Orphaned at the age of 6, Muhammad received little formal education.
-He travelled with his uncle on caravan journeys, which brought him in contact with Jews, Christians, and Pagans.
-At the age of 24 he married *Khadijah, a wealthy widow fifteen years his senior, and assisted in running her caravan trade.
-According to Muslim teachings, the angel Gabriel appeared to Muhammad and commanded him to receive the revelation of the one and only *Allah (Arabic for God).
-Now forty one years old, Muhammad declared himself the final messenger in a history of religious revelation that had begun with Abraham and continued through Moses and Jesus.
-While Muhammad preached no new doctrines, he emphasized the bond between Allah and his followers, and the importance of the community of faithful, whose unswerving love of God would govern every aspect of their lives and conduct.
-His message reinforced many of the basic precepts of Christianity and Judaism. Ex: Some of Allah's revelations to Muhammad (such as the immortality of the soul, the anticipation of the final judgment, and the certainty of Heaven and Hell) were staples of Early Christianity. Ex: Others (such as an uncompromising monotheism, a strict set of ethical and social injunctions, and special dietary laws) were fundamental to Hebraic teaching.

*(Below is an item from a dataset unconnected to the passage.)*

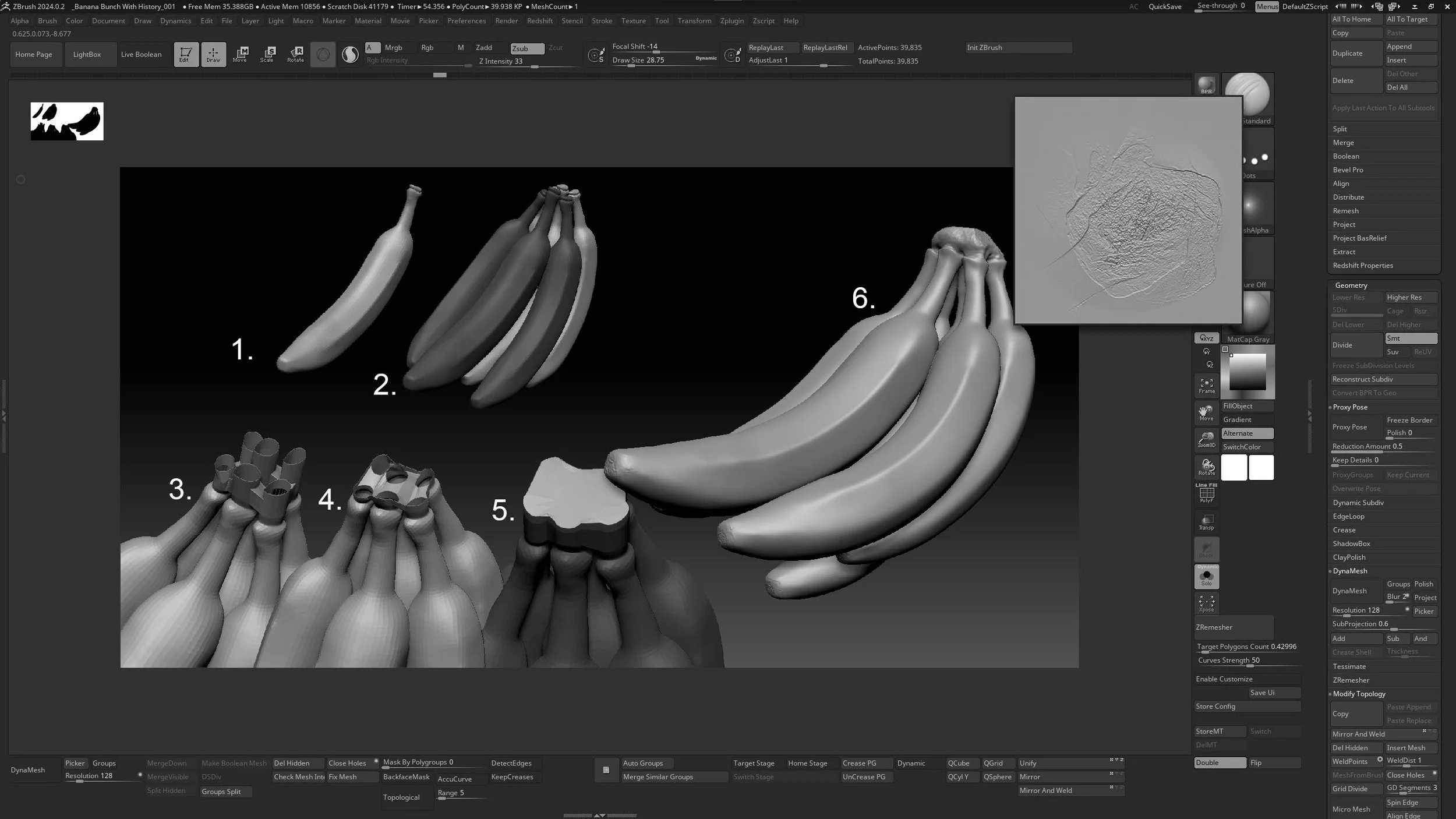The height and width of the screenshot is (819, 1456).
Task: Activate the Rotate tool in top shelf
Action: (295, 54)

-At first, those from Mecca resisted the teachings of Muhammad due to his attack on idolatry and Mecca becoming a prominent pilgrimage site.
-After 12 years of fighting with the Meccans, Muhammad travelled to Medina with 70 Muslim families, and later returned with 10,000 men to capture Mecca and destroy its idols, except for the Black Stone, and established political and spiritual authority.
-By the time Muhammad died in 632, the entire Arabian Peninsula was united in its commitment to Islam.
Written in Arabic; literally recitations; the holy book of Islam.
-Muhammad himself wrote nothing, but his followers memorized his teachings and wrote them down some 10 years after his death.
-The Muslim guide to spiritual and secular life, the Quran, consists of 114 chapters (sutras), each of which opens with the *bismillah (invocation): "In the name of God, the Lord of mercy, the giver of mercy."
-As the supreme authority and fundamental source of Muslim ritual, ethics, and laws, the Quran provides guidelines for worship and specific moral and social injunctions for everyday conduct.
-Condemns drinking wine, eating pork, and all forms of gambling.
-Limits *polygamy (marriage to several women) to no more than 4 wives, provided that the man can support and protect all of them.
-Although the Quran supports equality of men and women before God, it describes men as being a degree higher than women (in that they are providers) and endorses the pre-Islamic tradition requiring women to veil their bodies from public view.
-A husband has unrestricted rights of divorce and can end a marriage by renouncing his wife publicly.
-Nevertheless, Muhammad's teachings raised the status of women by condemning female infanticide, according to women property rights, and ensuring their financial support in an age when such protections were not commonly guaranteed.
-Muslim scripture reveals the nature of God and the inevitability of judgment and resurrection.
-Teaches that beings are born in the purity of God's design, free from Original Sin.
-To the righteous, those who practice submission, humility, and reverence for God, it promises a hereafter resembling a garden of paradise, filled with cool rivers and luscious fruit trees.
-The wicked and to infidels (nonbelievers), it promises the terrifying punishments of *Hell, as hot and dusty, as the desert itself.
-Consider the Quran the eternal and absolute word of God.
-It's chanted, or cited, rather than read silently, and is often committed to memory by the devout.
-The Quran is the primary text for the study of the Arabic language. It is considered untranslatable, not only because its contents are deemed holy, but because it is impossible to capture in other languages the musical nuances of the original Arabic.